Miami County, Indiana – New representation is required for Kegan Kline.

A motion to leave the case was submitted by Andrew Achey, who had been Kline’s attorney as he awaited sentencing last week.

Achey will be replaced as the record attorney with the judge’s permission. Kline was informed of the transfer by Achey in a letter. His client resides in the Miami County Jail at the moment.

“It was my pleasure representing you in the above-mentioned matter, and truly wish you the best of luck moving forward,” Achey wrote to Kline. “If you have questions about this or any other matter related to your case, please contact me at my office. Thank you for allowing me and my office to help you with your case.”

It’s the most recent development in a case that seemed to be coming to a conclusion. A sentencing hearing was placed on May 18 after Kline entered a plea of guilty to 25 counts of child exploitation, possession of child pornography, identity theft, and obstruction of justice.

However, the court and the prosecution met with his lawyer to discuss the case, delaying the sentence by more than an hour. Following Kline’s admission that he hadn’t seen some of the evidence against him and was having second thoughts about entering a guilty plea, the action was taken.

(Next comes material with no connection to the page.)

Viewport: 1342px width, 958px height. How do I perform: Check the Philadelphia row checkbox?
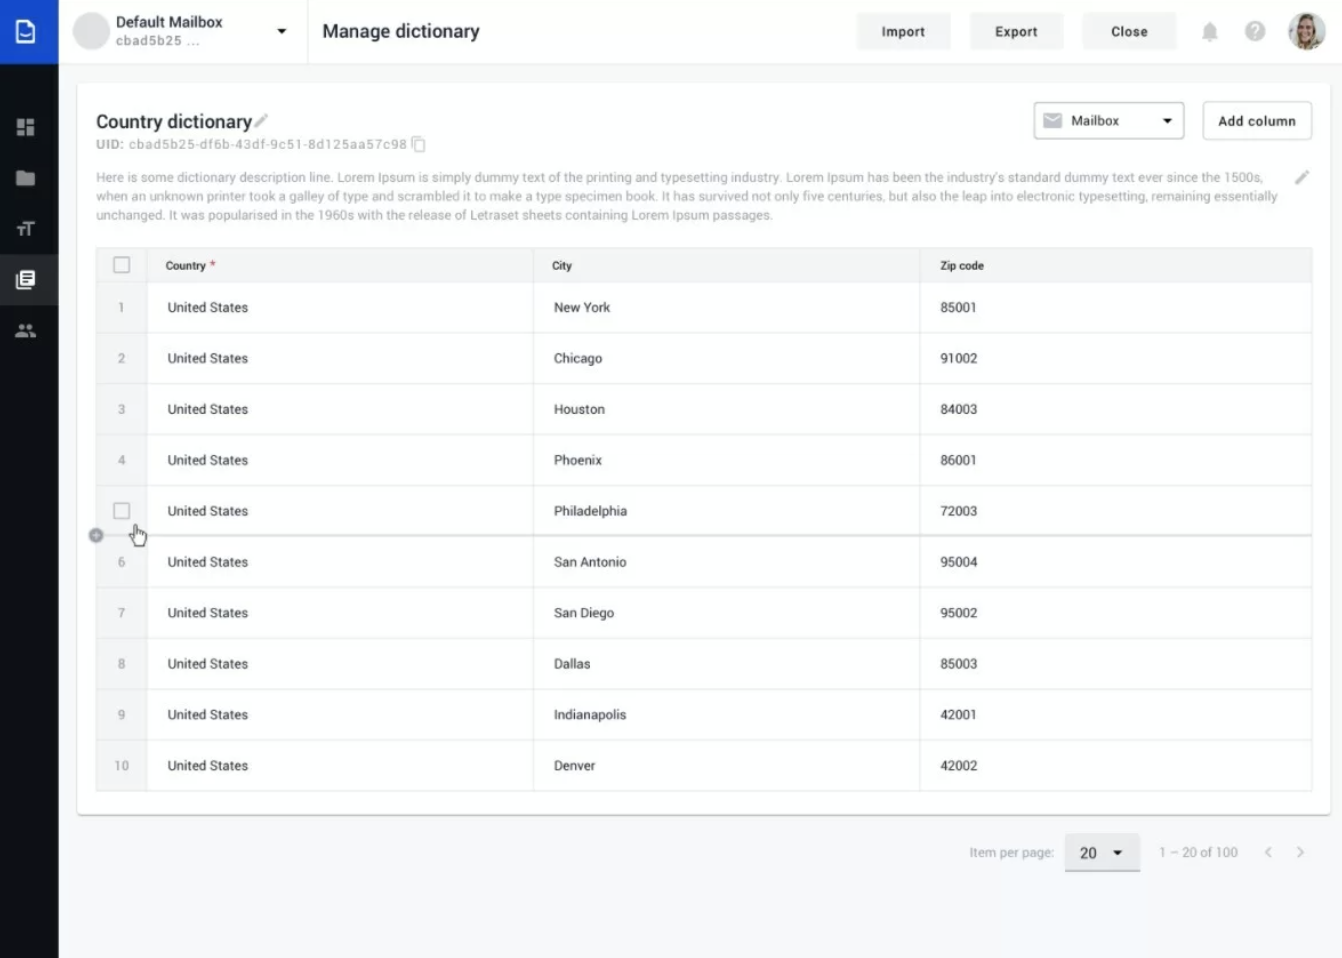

The proof consisted of the transcripts of a conversation Kline had with Indiana State Police during which he talked about his use of the fictitious “anthony_shots” account to engage with children on social media and whether or not he had spoken to Libby German the night before she passed away.

In February 2017, the bodies of Libby and her friend Abby Williams were discovered in Delphi. Despite not having been charged or identified as a suspect, Kline has been connected to the Delphi killings as a result of that interview. In this case, Richard Allen is accused.

Achey admitted to Spahr last week that he was unaware that Kline hadn’t gone through the transcripts of his own police statements. For their part, the prosecution referred to Kline’s arguments as a stalling strategy.

Despite the state’s protests, Spahr granted the extension. The judge scheduled a status hearing for June 1 and continued the punishment until July 27.